* Stated exercise
Copy each of the following items word for word, with every line left unchanged.

* Records for this task
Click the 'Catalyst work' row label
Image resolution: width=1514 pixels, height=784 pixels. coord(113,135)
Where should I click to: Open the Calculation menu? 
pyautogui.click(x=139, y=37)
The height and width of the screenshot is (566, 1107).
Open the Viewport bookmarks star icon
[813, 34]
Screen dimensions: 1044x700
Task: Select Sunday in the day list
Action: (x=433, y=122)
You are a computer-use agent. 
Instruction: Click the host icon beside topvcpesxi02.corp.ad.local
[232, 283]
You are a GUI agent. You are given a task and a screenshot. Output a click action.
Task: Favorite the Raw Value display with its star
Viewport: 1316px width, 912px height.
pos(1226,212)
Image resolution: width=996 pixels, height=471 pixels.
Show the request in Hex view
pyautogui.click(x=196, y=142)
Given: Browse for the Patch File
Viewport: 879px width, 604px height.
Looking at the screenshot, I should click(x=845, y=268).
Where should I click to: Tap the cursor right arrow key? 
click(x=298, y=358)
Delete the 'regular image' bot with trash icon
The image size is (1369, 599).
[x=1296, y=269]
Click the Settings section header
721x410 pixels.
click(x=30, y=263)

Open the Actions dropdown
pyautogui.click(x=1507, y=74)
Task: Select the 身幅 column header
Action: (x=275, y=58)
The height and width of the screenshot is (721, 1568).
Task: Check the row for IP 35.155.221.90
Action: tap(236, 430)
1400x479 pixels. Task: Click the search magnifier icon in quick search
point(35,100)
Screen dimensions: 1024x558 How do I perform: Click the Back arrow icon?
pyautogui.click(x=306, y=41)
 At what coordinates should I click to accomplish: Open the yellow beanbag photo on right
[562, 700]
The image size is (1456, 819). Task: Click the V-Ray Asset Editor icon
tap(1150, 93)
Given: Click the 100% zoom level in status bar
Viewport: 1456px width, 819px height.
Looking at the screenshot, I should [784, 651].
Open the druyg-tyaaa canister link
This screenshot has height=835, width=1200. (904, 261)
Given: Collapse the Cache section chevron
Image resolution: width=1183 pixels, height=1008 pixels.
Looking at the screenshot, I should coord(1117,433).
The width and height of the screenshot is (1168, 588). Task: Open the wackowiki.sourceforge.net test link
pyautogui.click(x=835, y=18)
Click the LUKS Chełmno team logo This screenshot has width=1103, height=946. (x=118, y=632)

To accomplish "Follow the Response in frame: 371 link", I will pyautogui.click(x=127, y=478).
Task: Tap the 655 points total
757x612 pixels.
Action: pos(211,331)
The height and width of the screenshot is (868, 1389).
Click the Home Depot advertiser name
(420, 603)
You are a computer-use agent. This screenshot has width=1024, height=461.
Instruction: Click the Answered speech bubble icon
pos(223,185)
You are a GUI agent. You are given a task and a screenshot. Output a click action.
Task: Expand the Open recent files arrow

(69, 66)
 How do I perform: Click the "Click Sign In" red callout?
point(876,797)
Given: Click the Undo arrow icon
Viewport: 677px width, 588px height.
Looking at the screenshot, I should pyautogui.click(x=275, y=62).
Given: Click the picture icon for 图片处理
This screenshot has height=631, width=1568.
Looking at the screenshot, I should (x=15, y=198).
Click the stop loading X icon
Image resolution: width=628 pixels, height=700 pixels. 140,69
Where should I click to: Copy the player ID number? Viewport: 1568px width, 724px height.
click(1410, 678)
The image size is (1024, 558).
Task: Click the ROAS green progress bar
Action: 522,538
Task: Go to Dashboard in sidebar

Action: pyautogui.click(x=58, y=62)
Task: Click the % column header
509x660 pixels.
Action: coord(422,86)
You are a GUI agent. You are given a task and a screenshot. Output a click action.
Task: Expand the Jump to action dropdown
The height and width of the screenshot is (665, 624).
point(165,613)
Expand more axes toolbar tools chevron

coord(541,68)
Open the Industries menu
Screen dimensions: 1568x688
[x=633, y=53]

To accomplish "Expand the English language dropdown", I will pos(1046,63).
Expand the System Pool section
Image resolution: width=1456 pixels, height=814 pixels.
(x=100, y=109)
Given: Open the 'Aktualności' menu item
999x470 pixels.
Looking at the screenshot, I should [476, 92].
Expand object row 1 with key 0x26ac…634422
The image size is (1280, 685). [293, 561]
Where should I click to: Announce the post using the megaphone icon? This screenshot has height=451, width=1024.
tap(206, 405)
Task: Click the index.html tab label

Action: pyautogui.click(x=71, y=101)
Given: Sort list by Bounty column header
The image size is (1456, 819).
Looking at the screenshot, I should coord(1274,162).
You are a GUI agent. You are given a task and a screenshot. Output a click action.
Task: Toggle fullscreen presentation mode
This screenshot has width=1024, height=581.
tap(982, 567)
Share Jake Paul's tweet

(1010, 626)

* Complete answer
Click the 'Catalyst work' row label
Image resolution: width=1514 pixels, height=784 pixels. coord(113,135)
Where should I click to: Open the Calculation menu? 
pyautogui.click(x=139, y=37)
The height and width of the screenshot is (566, 1107).
Open the Viewport bookmarks star icon
[813, 34]
Screen dimensions: 1044x700
Task: Select Sunday in the day list
Action: (x=433, y=122)
You are a computer-use agent. 
Instruction: Click the host icon beside topvcpesxi02.corp.ad.local
[232, 283]
You are a GUI agent. You are given a task and a screenshot. Output a click action.
Task: Favorite the Raw Value display with its star
Viewport: 1316px width, 912px height.
pos(1226,212)
Image resolution: width=996 pixels, height=471 pixels.
Show the request in Hex view
pyautogui.click(x=196, y=142)
Given: Browse for the Patch File
Viewport: 879px width, 604px height.
Looking at the screenshot, I should click(x=845, y=268).
Where should I click to: Tap the cursor right arrow key? 
click(x=298, y=358)
Delete the 'regular image' bot with trash icon
The image size is (1369, 599).
[x=1296, y=269]
Click the Settings section header
721x410 pixels.
click(x=30, y=263)

Open the Actions dropdown
pyautogui.click(x=1507, y=74)
Task: Select the 身幅 column header
Action: (x=275, y=58)
The height and width of the screenshot is (721, 1568).
Task: Check the row for IP 35.155.221.90
Action: tap(236, 430)
1400x479 pixels. Task: Click the search magnifier icon in quick search
point(35,100)
Screen dimensions: 1024x558 How do I perform: Click the Back arrow icon?
pyautogui.click(x=306, y=41)
 At what coordinates should I click to accomplish: Open the yellow beanbag photo on right
[562, 700]
The image size is (1456, 819). Task: Click the V-Ray Asset Editor icon
tap(1150, 93)
Given: Click the 100% zoom level in status bar
Viewport: 1456px width, 819px height.
Looking at the screenshot, I should [784, 651].
Open the druyg-tyaaa canister link
This screenshot has height=835, width=1200. (904, 261)
Given: Collapse the Cache section chevron
Image resolution: width=1183 pixels, height=1008 pixels.
Looking at the screenshot, I should coord(1117,433).
The width and height of the screenshot is (1168, 588). Task: Open the wackowiki.sourceforge.net test link
pyautogui.click(x=835, y=18)
Click the LUKS Chełmno team logo This screenshot has width=1103, height=946. (x=118, y=632)

To accomplish "Follow the Response in frame: 371 link", I will pyautogui.click(x=127, y=478).
Task: Tap the 655 points total
757x612 pixels.
Action: pos(211,331)
The height and width of the screenshot is (868, 1389).
Click the Home Depot advertiser name
(420, 603)
You are a computer-use agent. This screenshot has width=1024, height=461.
Instruction: Click the Answered speech bubble icon
pos(223,185)
You are a GUI agent. You are given a task and a screenshot. Output a click action.
Task: Expand the Open recent files arrow

(69, 66)
 How do I perform: Click the "Click Sign In" red callout?
point(876,797)
Given: Click the Undo arrow icon
Viewport: 677px width, 588px height.
Looking at the screenshot, I should pyautogui.click(x=275, y=62).
Given: Click the picture icon for 图片处理
This screenshot has height=631, width=1568.
Looking at the screenshot, I should (x=15, y=198).
Click the stop loading X icon
Image resolution: width=628 pixels, height=700 pixels. 140,69
Where should I click to: Copy the player ID number? Viewport: 1568px width, 724px height.
click(1410, 678)
The image size is (1024, 558).
Task: Click the ROAS green progress bar
Action: 522,538
Task: Go to Dashboard in sidebar

Action: pyautogui.click(x=58, y=62)
Task: Click the % column header
509x660 pixels.
Action: coord(422,86)
You are a GUI agent. You are given a task and a screenshot. Output a click action.
Task: Expand the Jump to action dropdown
The height and width of the screenshot is (665, 624).
point(165,613)
Expand more axes toolbar tools chevron

coord(541,68)
Open the Industries menu
Screen dimensions: 1568x688
[x=633, y=53]

To accomplish "Expand the English language dropdown", I will pos(1046,63).
Expand the System Pool section
Image resolution: width=1456 pixels, height=814 pixels.
(x=100, y=109)
Given: Open the 'Aktualności' menu item
999x470 pixels.
Looking at the screenshot, I should [476, 92].
Expand object row 1 with key 0x26ac…634422
The image size is (1280, 685). [293, 561]
Where should I click to: Announce the post using the megaphone icon? This screenshot has height=451, width=1024.
tap(206, 405)
Task: Click the index.html tab label

Action: pyautogui.click(x=71, y=101)
Given: Sort list by Bounty column header
The image size is (1456, 819).
Looking at the screenshot, I should coord(1274,162).
You are a GUI agent. You are given a task and a screenshot. Output a click action.
Task: Toggle fullscreen presentation mode
This screenshot has width=1024, height=581.
tap(982, 567)
Share Jake Paul's tweet

(1010, 626)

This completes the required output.